PROMPT -> Update the rows from the line with "The width and height of the screenshot is (849, 1200)." through the end of the rows by putting "alerts" in place of "notifications". Give back only those lines, with nothing else changed.

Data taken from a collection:

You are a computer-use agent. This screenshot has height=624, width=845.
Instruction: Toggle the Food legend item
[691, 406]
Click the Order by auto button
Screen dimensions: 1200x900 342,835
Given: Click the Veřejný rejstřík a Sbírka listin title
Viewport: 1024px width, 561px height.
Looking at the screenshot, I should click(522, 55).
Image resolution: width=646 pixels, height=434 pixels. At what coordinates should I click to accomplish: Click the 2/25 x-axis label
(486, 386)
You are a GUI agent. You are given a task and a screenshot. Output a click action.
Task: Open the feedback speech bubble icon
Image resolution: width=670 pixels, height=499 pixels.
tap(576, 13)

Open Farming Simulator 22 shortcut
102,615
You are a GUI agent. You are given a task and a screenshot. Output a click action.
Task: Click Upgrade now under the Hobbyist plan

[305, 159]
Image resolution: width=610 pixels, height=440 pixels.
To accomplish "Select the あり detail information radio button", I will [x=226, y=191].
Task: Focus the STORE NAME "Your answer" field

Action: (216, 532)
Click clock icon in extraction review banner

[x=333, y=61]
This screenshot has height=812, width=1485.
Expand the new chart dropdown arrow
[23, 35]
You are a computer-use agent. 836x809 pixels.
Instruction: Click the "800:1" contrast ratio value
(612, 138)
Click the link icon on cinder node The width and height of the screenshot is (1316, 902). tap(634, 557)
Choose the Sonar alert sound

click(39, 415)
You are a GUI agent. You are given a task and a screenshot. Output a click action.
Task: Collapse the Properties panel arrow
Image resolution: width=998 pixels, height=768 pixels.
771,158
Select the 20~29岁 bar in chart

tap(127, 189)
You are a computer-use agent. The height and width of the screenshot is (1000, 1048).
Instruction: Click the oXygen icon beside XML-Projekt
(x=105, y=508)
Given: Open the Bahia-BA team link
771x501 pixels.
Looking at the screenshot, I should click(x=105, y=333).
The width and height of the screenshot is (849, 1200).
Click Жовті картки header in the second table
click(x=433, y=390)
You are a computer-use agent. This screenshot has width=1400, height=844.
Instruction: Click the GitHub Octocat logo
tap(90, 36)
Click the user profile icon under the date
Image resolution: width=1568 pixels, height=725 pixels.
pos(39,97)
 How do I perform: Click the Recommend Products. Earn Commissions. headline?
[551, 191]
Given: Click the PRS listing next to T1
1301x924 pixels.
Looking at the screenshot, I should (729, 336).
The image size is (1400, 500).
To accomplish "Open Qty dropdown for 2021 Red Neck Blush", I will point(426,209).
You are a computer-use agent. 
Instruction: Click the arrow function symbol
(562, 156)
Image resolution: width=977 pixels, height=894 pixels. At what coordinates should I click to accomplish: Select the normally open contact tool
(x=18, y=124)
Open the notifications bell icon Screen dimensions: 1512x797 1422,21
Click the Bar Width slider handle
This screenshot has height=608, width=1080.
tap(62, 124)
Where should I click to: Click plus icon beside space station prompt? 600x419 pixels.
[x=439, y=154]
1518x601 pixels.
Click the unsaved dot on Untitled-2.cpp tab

ANSWER TO THE EXERCISE ->
The width and height of the screenshot is (849, 1200).
Click Жовті картки header in the second table
click(x=433, y=390)
You are a computer-use agent. This screenshot has width=1400, height=844.
Instruction: Click the GitHub Octocat logo
tap(90, 36)
Click the user profile icon under the date
Image resolution: width=1568 pixels, height=725 pixels.
pos(39,97)
 How do I perform: Click the Recommend Products. Earn Commissions. headline?
[551, 191]
Given: Click the PRS listing next to T1
1301x924 pixels.
Looking at the screenshot, I should (729, 336).
The image size is (1400, 500).
To accomplish "Open Qty dropdown for 2021 Red Neck Blush", I will point(426,209).
You are a computer-use agent. 
Instruction: Click the arrow function symbol
(562, 156)
Image resolution: width=977 pixels, height=894 pixels. At what coordinates should I click to accomplish: Select the normally open contact tool
(x=18, y=124)
Open the alerts bell icon Screen dimensions: 1512x797 1422,21
Click the Bar Width slider handle
This screenshot has height=608, width=1080.
tap(62, 124)
Where should I click to: Click plus icon beside space station prompt? 600x419 pixels.
[x=439, y=154]
1518x601 pixels.
Click the unsaved dot on Untitled-2.cpp tab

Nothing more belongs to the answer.